■ Task to complete
How many of the lines below contain the string "dropdown"? Give only the number.

— start Recorded information —

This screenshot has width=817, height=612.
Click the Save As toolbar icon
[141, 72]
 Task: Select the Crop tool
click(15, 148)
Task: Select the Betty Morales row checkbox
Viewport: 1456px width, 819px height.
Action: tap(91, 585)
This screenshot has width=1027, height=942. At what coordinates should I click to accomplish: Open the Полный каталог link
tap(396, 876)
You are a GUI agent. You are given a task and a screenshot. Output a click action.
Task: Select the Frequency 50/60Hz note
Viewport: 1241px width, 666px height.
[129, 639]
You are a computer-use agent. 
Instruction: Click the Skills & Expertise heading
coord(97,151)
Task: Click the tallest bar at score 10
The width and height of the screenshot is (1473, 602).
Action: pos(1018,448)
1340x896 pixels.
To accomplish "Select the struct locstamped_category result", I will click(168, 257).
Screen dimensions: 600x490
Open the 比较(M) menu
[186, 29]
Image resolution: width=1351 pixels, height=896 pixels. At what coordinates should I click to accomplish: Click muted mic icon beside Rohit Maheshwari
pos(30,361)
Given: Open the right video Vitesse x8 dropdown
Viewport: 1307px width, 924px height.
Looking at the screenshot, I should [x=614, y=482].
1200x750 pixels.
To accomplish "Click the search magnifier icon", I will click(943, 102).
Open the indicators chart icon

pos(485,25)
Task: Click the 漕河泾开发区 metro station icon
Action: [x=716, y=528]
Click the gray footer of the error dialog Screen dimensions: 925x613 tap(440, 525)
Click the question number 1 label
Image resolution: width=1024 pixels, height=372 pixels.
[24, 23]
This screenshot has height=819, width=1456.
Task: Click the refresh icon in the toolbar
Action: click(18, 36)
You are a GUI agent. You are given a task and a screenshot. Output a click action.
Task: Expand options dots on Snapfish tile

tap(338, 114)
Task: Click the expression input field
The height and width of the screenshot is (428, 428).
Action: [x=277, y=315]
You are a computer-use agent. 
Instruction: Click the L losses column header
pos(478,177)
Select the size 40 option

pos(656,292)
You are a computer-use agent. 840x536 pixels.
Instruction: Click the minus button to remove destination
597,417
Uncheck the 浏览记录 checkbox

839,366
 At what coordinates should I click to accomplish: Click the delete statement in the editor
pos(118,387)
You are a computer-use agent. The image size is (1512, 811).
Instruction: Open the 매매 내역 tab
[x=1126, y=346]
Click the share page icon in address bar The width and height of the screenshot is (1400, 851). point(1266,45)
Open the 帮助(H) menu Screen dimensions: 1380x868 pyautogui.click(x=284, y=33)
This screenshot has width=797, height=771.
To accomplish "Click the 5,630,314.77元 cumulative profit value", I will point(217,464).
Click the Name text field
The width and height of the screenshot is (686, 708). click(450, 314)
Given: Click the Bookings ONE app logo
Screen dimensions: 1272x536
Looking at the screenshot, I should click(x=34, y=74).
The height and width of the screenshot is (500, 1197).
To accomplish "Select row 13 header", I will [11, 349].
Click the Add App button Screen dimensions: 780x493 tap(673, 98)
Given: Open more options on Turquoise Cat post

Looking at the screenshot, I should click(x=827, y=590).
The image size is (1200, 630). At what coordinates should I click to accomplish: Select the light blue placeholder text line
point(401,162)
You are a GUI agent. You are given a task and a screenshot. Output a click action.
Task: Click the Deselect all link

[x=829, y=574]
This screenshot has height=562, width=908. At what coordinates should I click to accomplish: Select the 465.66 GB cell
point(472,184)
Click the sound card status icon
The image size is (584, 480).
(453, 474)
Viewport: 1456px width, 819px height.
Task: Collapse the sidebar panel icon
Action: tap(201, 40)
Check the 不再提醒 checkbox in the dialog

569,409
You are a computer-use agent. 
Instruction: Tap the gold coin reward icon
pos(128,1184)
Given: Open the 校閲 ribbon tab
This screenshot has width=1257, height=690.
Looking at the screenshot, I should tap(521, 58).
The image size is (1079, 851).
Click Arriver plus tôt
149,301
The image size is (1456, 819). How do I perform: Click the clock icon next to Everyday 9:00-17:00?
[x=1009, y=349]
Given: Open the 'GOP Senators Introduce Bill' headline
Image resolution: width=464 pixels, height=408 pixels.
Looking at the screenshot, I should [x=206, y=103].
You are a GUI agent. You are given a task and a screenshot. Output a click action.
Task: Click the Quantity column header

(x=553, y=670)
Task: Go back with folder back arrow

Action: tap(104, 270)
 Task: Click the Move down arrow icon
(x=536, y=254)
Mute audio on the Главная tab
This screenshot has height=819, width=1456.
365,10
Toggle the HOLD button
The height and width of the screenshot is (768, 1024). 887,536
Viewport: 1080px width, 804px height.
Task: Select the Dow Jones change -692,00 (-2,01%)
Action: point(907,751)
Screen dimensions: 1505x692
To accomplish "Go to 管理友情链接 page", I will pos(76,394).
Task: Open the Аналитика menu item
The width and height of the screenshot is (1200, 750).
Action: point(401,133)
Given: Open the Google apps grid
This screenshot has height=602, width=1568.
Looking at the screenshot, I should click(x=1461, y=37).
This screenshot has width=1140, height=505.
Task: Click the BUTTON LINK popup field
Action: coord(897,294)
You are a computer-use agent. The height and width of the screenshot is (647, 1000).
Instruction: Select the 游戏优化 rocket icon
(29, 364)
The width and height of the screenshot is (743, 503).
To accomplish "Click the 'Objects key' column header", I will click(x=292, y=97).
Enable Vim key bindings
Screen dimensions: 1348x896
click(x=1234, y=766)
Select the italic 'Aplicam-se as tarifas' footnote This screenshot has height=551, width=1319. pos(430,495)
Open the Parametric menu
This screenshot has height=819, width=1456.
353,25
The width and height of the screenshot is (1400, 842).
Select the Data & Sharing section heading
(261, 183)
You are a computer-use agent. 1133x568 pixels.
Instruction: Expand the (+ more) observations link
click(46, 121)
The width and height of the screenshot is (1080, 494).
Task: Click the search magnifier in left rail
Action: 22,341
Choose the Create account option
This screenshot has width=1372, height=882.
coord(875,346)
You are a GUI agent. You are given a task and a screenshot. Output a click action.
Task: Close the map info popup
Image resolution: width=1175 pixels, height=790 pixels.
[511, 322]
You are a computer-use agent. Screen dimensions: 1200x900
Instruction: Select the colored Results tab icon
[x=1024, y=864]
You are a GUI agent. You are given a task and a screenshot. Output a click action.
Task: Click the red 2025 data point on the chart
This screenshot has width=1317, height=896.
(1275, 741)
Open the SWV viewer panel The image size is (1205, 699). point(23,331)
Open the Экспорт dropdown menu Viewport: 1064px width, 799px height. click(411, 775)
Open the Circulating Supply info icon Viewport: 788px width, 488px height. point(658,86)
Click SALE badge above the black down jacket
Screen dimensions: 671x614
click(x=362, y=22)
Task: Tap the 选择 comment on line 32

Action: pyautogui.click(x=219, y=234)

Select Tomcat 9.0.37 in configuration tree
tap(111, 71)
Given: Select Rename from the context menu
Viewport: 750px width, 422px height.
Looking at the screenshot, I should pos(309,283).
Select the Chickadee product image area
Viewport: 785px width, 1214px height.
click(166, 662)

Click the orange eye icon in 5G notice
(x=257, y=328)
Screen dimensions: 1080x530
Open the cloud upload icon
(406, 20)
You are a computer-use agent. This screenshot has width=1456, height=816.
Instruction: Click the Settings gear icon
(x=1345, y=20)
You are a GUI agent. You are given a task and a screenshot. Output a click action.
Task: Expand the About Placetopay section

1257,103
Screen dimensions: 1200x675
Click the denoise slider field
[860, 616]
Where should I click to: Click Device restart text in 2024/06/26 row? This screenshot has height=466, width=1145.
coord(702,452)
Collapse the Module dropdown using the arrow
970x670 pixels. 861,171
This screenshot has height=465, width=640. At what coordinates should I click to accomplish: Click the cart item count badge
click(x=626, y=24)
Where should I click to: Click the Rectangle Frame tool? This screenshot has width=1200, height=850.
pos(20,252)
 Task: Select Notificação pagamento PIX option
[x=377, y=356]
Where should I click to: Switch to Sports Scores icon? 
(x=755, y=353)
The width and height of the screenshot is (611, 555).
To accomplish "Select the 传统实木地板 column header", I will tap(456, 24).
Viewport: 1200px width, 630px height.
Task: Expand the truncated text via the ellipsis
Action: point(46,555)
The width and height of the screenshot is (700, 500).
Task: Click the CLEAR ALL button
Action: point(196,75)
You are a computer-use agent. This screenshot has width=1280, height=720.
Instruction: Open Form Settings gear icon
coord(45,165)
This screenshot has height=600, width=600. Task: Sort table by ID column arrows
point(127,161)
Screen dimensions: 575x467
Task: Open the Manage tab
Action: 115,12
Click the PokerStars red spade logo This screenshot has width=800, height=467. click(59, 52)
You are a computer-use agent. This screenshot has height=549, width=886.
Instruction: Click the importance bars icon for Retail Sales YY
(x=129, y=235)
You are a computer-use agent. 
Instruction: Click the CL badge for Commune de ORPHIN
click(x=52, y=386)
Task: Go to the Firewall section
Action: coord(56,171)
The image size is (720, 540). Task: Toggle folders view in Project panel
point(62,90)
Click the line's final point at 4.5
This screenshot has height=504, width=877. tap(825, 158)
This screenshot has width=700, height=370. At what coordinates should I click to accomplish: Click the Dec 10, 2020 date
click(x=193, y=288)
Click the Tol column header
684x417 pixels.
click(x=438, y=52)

— end Recorded information —

■ Task solution
3